Population (2023-12-31)
- • Total: 3,432
- • Density: 210/km^{2} (530/sq mi)
- Time zone: UTC+01:00 (CET)
- • Summer (DST): UTC+02:00 (CEST)
- Postal codes: 35719
- Dialling codes: 06464
- Vehicle registration: MR
- Website: www.angelburg.de

= Angelburg =

Angelburg (/de/) is a municipality in western Marburg-Biedenkopf in northwest Middle Hesse in Germany.

== Geography ==

=== Geographical location ===
The municipality is found about 12 km south of Biedenkopf in the Gansbach valley north of the Schelder Wald (forest), whose north end consists of the Angelburg Mountain (609 m above sea level) with its television transmitter.

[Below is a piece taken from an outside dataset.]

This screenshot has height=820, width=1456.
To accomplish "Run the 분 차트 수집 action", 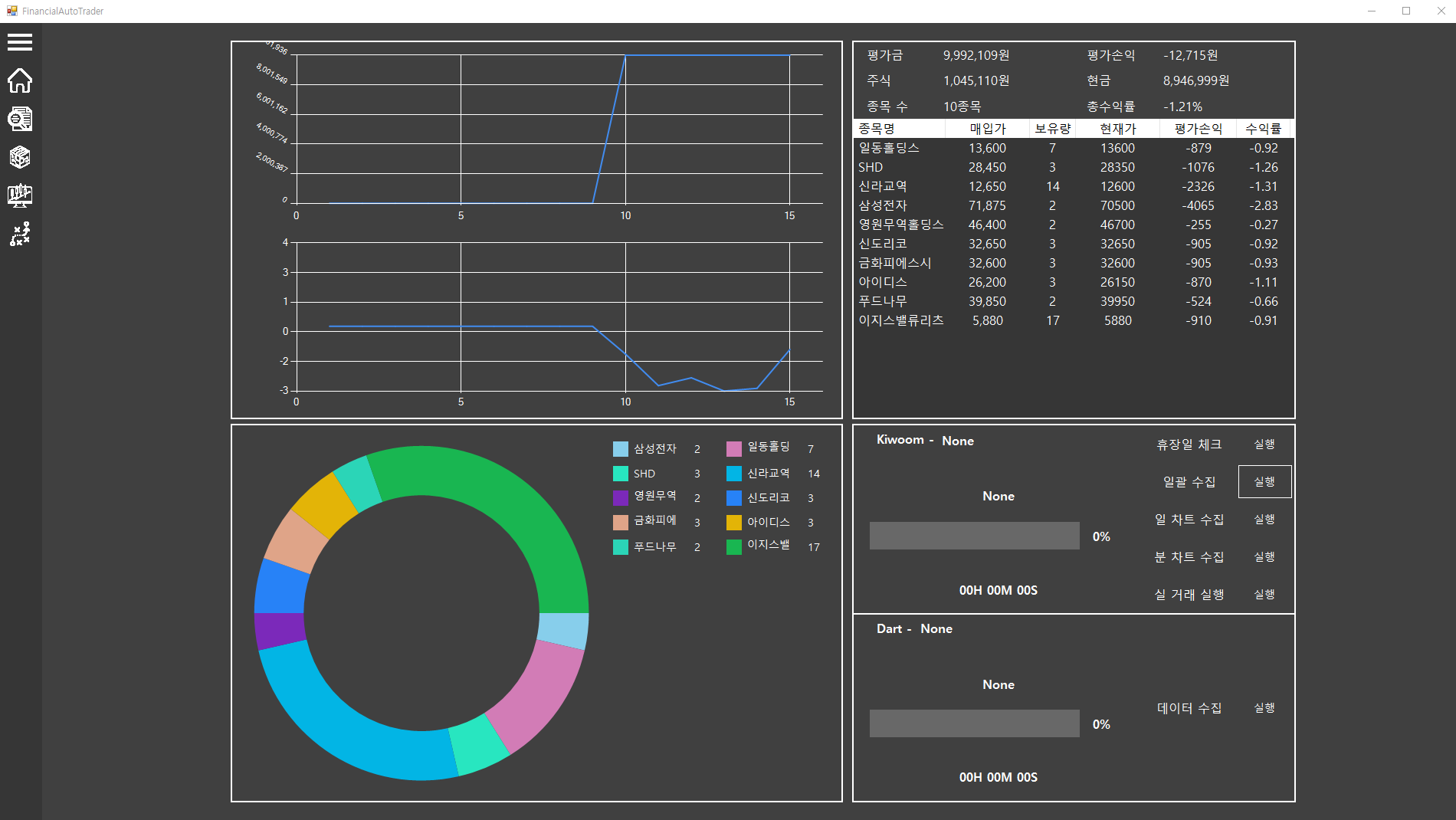I will 1264,557.
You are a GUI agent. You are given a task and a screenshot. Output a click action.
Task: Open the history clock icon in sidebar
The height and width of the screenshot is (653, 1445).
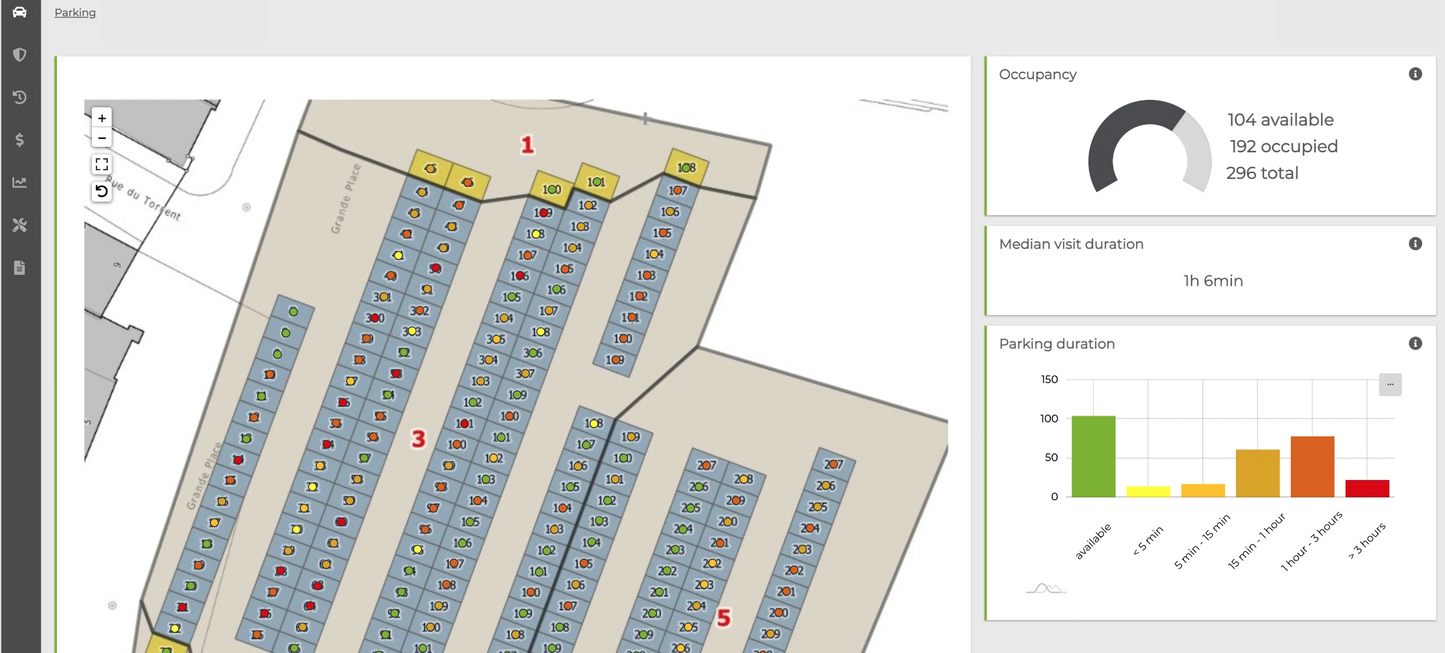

=== Neighbouring municipalities ===
The municipality is bounded on the north and east by Steffenberg. Bad Endbach's municipal area borders with Angelburg's constituent municipality of Bottenhorn, likewise in the east. In the south, Angelburg's municipal area abuts Siegbach, and in the west Eschenburg, both in the Lahn-Dill district.

=== Municipal divisions ===
The municipality consists of the following places:
- Frechenhausen
- Gönnern
- Lixfeld

== History ==
The municipality of Angelburg began its life between 1972 and 1974 within the framework of Hessian municipal reform.

The municipality of Lixfeld has a history stretching back at least to the Middle Ages. It was mentioned in the Codex Eberhardi, a compilation by a monk in Fulda in the twelfth century, and the mention was attested to by a later document, dating from 1238. This was Lixfeld's first documentary mention.

At that time, the village was also known as Lixfeld, but it has undergone several name changes over the centuries, having been known as Lykisvelt or Litzfeld, but now once again Lixfeld.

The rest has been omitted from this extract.